Надоело быть подсудимой у этих болванов! Надоели одни и те же реплики: «Так и живешь без дружка?», «Не подумываешь забеременеть?», «И чего ты ходишь мешок мешком?» и «Может, пора выйти из подросткового возраста?».
Не говоря уж об их вегетарианской диете, психозе с сохранением фигуры и доброго здравия: всех этих орешках (скоро крылышки отрастят и вспорхнут), тошнотворных киноа, тофу, пюре из цветной капусты!
Сворачиваю на улицу Кутельри, еду над набережной по мосту Нотр-Дам. Волшебное место: слева исторические здания больницы «Отель Дьё», справа фасад Консьержери и крыша Часовой башни.
Всякий раз, возвращаясь в отчий дом, я испытываю чувство, что попятилась на тридцать лет назад, что опять открылись детские раны, ожили подростковые травмы, опять разгораются конфликты, грозящие братоубийством. Полнейшее одиночество – вот какое чувство меня там охватывает.

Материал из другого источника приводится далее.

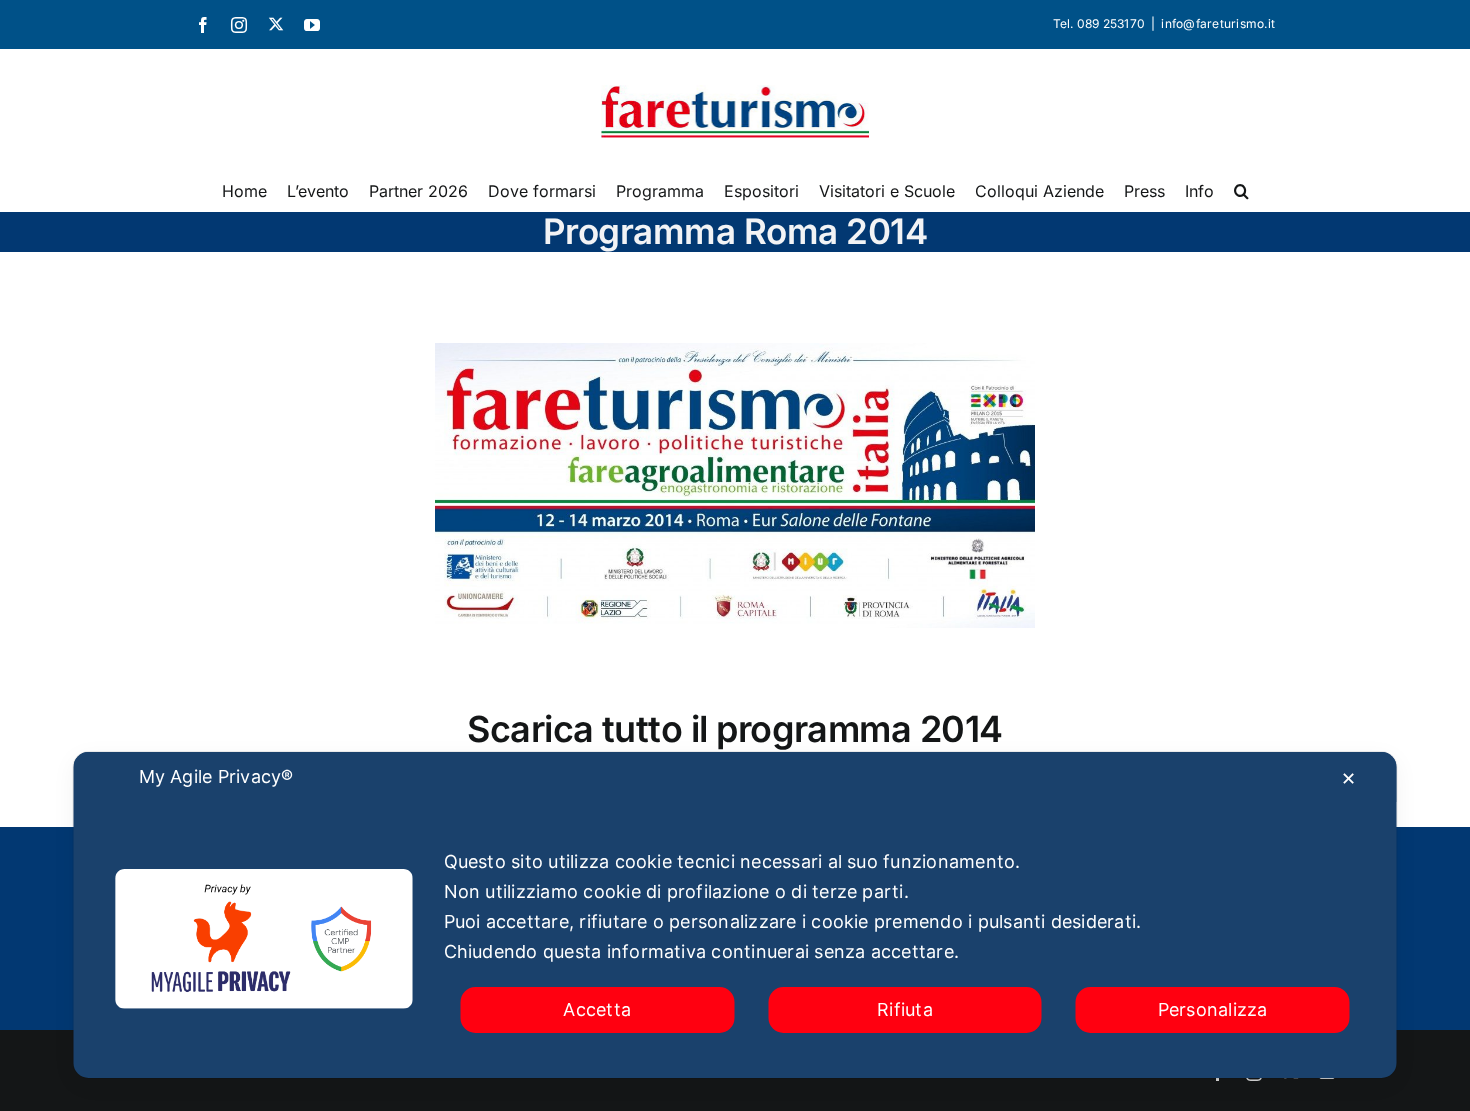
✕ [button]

Каждый год я даю себе слово, что больше этого не повторится, но проходит год, и снова-здорово. Сама не знаю, почему я это допускаю, зачем раз за разом туда суюсь. Как ни велико побуждение окончательно сжечь мосты, побеждает желание увидеть их лица, когда я предстану разодетая как принцесса, под ручку со своим неотразимым избранником.
Левый берег. Я мчусь по набережным, потом поворачиваю на улицу Сен-Пэр. Там сбавляю ход, включаю аварийную сигнализацию и торможу на углу улицы Лилль. Захлопнув дверцу машины, я натягиваю оранжевую нарукавную повязку и звоню в домофон красивого недавно отреставрированного дома.
Мой палец не отлипает от кнопки звонка целых полминуты. Мысль приехать сюда возникла у меня в начале недели, но сперва потребовалось кое-что разузнать. Знаю, мой поступок – безумие, но одно дело знать, а другое – отказаться от навязчивой мысли.
– Да, кто там? – отзывается заспанный голос.
– Поль Малори? Уголовная полиция, откройте, пожалуйста.
– А в чем дело?..
– Это полиция, месье. Открывайте!
Щелкают, отпираясь, сразу несколько замков. Вместо того чтобы воспользоваться лифтом, я бегу, перепрыгивая через ступеньки, на третий этаж и колочу в дверь.